Think about it. Chris Rock steps into the roles of the Sherriff, Kevin James is now Mongo (who isn’t retarded and just likes to knit), David Spade and Rob Schneider are the bad guys with Nick Swardson somehow involved (and it being as painful as you’d think) with a number of model turned actress types thrown in there. It’s still set in the west, so everyone gets to hang out in New Mexico as opposed to some woods somewhere. Throw in a 30 minute camp fire scene (because fart jokes are high comedy, of course), no profanity or racial slurs and a comedic shootout instead of a fourth wall-breaking fight and you have Adam Sandler’s Blazing Saddles,

Heck, they’d probably differentiate the two by giving it that name. Which would be perhaps the worst idea ever, a film that makes Jack and Jill a masterpiece and be a film that’s justified by the “I got to make a movie with my friends” that actors use to justify bad films like Grown-Ups or any of the films in the reboot of Ocean’s Eleven after the first one.

As for me, I’ll stay watching the original if/when that happens because it’s perhaps the funniest film ever made that doesn’t have the phrase “Monty Python” involved in it. When you make a list of the funniest films ever made, this has to be at the top or near it.

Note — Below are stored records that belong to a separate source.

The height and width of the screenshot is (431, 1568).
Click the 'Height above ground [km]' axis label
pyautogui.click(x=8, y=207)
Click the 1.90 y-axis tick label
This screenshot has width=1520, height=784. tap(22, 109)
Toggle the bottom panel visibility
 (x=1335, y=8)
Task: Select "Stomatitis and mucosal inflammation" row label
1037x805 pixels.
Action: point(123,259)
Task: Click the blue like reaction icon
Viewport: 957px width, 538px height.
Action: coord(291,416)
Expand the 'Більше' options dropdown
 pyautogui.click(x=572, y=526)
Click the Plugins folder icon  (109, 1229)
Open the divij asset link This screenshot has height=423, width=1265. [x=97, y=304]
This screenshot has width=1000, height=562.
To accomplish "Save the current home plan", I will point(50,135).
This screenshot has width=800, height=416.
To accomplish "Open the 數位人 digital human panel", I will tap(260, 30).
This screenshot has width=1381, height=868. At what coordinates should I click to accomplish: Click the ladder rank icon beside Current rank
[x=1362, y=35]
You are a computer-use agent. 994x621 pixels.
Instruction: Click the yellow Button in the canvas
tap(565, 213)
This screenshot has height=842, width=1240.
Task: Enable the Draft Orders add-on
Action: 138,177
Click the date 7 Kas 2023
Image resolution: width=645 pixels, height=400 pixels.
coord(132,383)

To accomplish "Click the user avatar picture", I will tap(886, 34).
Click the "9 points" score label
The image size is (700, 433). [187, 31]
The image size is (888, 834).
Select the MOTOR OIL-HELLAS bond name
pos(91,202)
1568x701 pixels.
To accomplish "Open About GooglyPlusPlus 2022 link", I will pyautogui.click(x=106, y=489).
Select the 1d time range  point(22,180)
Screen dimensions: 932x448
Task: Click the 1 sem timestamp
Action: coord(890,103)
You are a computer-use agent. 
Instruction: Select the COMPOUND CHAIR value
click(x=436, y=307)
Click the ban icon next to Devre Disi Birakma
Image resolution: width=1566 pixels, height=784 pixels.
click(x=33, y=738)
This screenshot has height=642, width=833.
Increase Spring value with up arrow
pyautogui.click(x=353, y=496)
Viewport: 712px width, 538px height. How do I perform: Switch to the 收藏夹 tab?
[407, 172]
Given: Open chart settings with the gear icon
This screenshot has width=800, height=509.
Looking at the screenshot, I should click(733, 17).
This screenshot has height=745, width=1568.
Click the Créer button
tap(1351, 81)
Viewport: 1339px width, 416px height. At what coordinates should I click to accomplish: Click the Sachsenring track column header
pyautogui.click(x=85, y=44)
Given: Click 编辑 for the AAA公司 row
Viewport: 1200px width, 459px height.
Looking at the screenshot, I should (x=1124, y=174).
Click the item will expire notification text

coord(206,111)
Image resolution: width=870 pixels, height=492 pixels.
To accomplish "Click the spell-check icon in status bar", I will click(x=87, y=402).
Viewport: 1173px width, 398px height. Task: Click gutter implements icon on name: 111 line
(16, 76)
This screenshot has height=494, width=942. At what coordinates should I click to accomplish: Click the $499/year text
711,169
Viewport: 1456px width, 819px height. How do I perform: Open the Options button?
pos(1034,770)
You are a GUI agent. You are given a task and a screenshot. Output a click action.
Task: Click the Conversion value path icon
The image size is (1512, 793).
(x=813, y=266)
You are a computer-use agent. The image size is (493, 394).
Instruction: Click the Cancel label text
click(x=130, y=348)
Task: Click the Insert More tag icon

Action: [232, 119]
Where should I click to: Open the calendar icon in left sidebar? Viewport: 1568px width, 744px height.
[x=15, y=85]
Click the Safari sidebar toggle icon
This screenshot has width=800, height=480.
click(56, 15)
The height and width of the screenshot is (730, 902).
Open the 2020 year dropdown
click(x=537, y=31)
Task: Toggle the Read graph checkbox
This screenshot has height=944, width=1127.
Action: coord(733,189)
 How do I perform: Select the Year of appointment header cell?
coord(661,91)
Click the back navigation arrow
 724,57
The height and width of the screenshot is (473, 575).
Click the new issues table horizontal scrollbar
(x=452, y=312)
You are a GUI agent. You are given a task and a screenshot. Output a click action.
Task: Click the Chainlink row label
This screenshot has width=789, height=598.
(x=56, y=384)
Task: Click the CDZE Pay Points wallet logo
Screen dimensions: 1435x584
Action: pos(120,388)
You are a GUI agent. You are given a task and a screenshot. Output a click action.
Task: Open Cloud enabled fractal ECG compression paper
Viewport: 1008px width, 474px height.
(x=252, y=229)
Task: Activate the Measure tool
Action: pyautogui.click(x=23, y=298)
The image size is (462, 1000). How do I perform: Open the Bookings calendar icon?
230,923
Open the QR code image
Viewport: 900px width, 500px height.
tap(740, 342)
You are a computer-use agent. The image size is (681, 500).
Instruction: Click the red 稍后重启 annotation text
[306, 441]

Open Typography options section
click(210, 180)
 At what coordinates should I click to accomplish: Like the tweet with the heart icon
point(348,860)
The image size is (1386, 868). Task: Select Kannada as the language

Highest recommendation possible.

What Looks Good This Weekend, and I Don’t Mean the $2 Pints of Bass Ale and community college co-eds with low standards at the Alumni Club

Bucky Larson: Born to be a Star – Nick Swardson gets another awful, awful, awful, awful movie to star in.

Skip it – Anyone who purchases a ticket to see this film needs to get fired from movies.

Warrior – Two brothers compete in a prestigious MMA tournament for different reasons.

See it – Saw it last night, perhaps the best film of the year.

Contagion – The bird flu goes from bad to worse and starts killing an all-star cast.

See it – Soderbergh gets great casts and usually delivers.